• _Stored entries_
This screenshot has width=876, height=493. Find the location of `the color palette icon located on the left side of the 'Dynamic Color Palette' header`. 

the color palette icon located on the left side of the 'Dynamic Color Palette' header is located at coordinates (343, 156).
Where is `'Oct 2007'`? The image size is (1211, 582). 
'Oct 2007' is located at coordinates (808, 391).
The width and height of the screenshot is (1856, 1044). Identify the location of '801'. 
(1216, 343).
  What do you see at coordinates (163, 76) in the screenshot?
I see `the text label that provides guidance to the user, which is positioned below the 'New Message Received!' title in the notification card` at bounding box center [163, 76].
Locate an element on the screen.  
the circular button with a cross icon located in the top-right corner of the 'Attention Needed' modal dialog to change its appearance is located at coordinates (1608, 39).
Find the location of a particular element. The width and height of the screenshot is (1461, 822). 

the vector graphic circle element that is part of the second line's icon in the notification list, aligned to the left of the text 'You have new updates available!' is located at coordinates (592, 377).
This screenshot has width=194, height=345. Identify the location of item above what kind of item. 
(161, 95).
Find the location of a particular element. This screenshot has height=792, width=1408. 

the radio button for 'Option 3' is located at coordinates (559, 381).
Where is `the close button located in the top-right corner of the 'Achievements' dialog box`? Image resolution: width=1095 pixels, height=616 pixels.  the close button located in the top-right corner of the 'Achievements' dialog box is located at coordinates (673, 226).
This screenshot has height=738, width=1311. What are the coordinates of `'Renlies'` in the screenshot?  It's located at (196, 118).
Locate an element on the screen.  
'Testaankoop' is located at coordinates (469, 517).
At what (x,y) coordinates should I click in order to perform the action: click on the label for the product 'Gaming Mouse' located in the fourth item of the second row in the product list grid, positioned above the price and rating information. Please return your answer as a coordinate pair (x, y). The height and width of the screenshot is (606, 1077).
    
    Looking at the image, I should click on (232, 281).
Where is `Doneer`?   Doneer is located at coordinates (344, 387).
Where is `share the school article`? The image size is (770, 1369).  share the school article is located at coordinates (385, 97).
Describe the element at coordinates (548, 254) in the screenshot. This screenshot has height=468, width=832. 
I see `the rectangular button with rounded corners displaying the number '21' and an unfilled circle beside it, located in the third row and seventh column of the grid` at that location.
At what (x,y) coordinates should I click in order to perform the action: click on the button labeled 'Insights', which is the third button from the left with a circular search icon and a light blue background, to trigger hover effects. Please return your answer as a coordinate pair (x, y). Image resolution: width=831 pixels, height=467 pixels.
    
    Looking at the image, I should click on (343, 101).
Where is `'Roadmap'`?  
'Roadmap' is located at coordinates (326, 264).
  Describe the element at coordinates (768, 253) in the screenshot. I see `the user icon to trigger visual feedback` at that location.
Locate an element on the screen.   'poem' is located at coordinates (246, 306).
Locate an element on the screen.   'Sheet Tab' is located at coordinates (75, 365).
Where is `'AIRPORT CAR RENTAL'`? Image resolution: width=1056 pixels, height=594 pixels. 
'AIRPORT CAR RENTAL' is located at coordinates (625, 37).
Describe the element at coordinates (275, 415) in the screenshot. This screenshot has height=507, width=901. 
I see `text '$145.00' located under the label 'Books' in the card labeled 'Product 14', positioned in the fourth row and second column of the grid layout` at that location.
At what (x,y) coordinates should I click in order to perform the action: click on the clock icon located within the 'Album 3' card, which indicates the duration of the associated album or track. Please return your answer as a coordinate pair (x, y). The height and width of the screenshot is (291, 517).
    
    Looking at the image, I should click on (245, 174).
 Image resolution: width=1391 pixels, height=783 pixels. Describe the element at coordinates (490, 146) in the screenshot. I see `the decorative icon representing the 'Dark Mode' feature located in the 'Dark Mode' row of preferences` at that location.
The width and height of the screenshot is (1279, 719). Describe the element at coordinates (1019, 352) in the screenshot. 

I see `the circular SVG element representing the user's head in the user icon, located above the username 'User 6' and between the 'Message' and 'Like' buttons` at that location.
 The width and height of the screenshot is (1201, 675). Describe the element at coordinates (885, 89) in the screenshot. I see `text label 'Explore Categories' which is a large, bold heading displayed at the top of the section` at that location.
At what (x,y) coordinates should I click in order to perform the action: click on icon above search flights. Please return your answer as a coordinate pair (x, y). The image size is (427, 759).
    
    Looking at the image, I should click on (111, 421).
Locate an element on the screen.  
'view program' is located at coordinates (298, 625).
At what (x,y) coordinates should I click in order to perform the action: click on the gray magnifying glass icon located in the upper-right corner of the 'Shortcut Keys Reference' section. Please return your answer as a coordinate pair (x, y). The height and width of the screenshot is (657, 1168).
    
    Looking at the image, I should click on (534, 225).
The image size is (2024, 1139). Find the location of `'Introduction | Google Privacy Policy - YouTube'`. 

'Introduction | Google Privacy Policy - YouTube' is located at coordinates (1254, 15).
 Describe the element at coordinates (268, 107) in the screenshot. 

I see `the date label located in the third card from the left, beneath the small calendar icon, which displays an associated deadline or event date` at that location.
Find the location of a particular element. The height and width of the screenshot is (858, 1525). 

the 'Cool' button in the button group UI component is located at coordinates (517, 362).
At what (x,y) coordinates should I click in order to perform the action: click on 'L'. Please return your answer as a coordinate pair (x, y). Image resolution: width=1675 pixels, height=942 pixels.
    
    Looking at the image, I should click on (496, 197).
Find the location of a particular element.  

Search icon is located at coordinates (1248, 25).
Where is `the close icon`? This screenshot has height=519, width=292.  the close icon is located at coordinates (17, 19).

• _WORK TO BE COMPLETED_
Report each line of the records that contains the string "Color" by copying that line in full. Case counts.

• _FINISHED TASK_
This screenshot has width=876, height=493. Find the location of `the color palette icon located on the left side of the 'Dynamic Color Palette' header`. 
the color palette icon located on the left side of the 'Dynamic Color Palette' header is located at coordinates (343, 156).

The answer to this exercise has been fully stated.